Your goal
Pictures aside, reproduce exactly and only the lines below, starting at the one containing "Task: Grab the" and ending at the last line.

Data excerpts
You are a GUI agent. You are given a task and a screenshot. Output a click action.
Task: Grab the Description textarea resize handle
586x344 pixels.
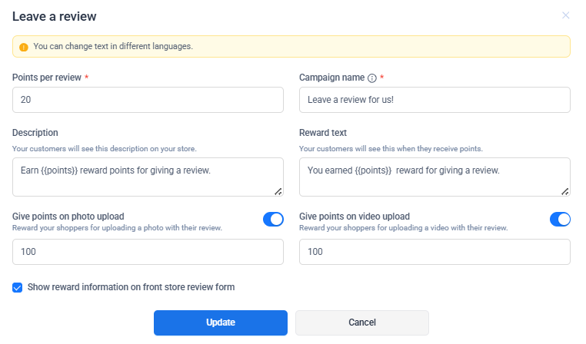coord(278,190)
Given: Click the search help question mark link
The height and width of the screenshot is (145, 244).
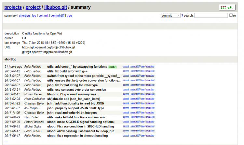Looking at the screenshot, I should 182,16.
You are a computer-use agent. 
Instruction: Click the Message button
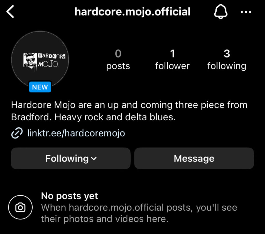194,158
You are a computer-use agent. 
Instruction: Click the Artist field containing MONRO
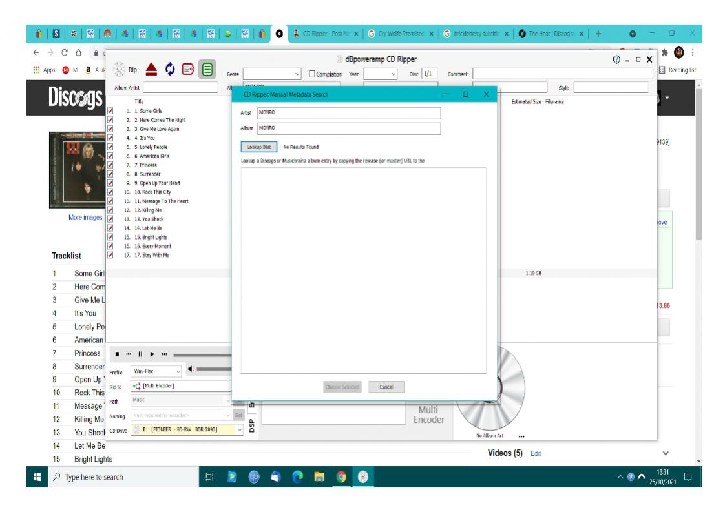tap(348, 113)
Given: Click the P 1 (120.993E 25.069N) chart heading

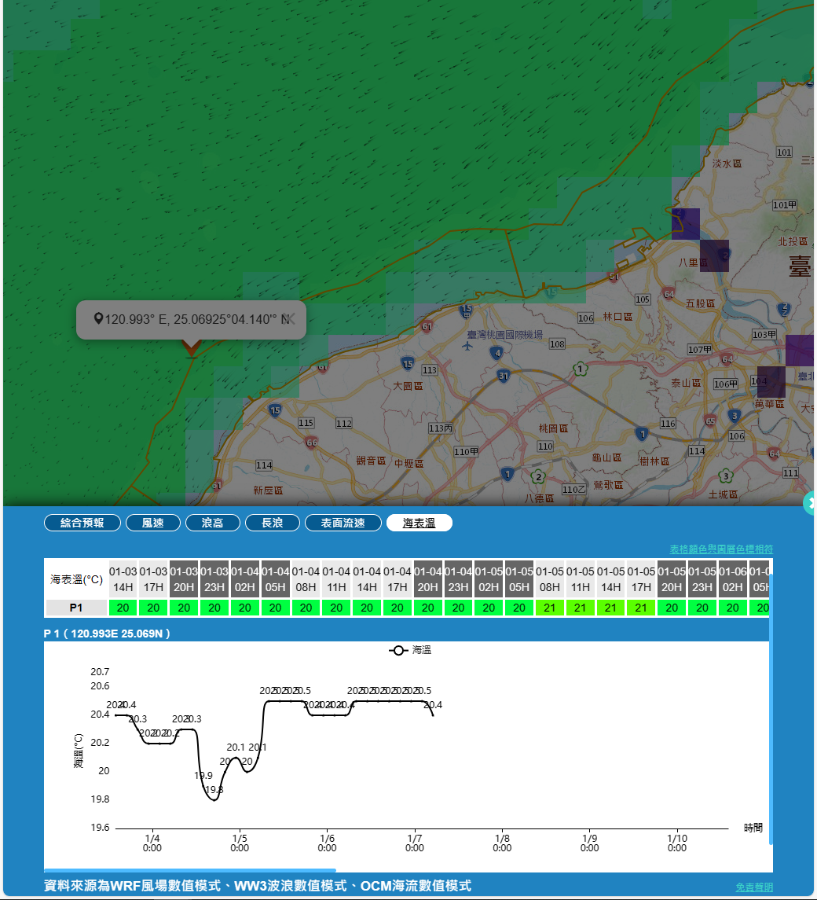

Result for this task
Task: Grab the Description textarea resize handle
586x344 pixels.
coord(278,190)
Given: Click the search help question mark link
The height and width of the screenshot is (145, 244).
Looking at the screenshot, I should 182,16.
You are a computer-use agent. 
Instruction: Click the Message button
194,158
You are a computer-use agent. 
Instruction: Click the Artist field containing MONRO
tap(348, 113)
Given: Click the P 1 (120.993E 25.069N) chart heading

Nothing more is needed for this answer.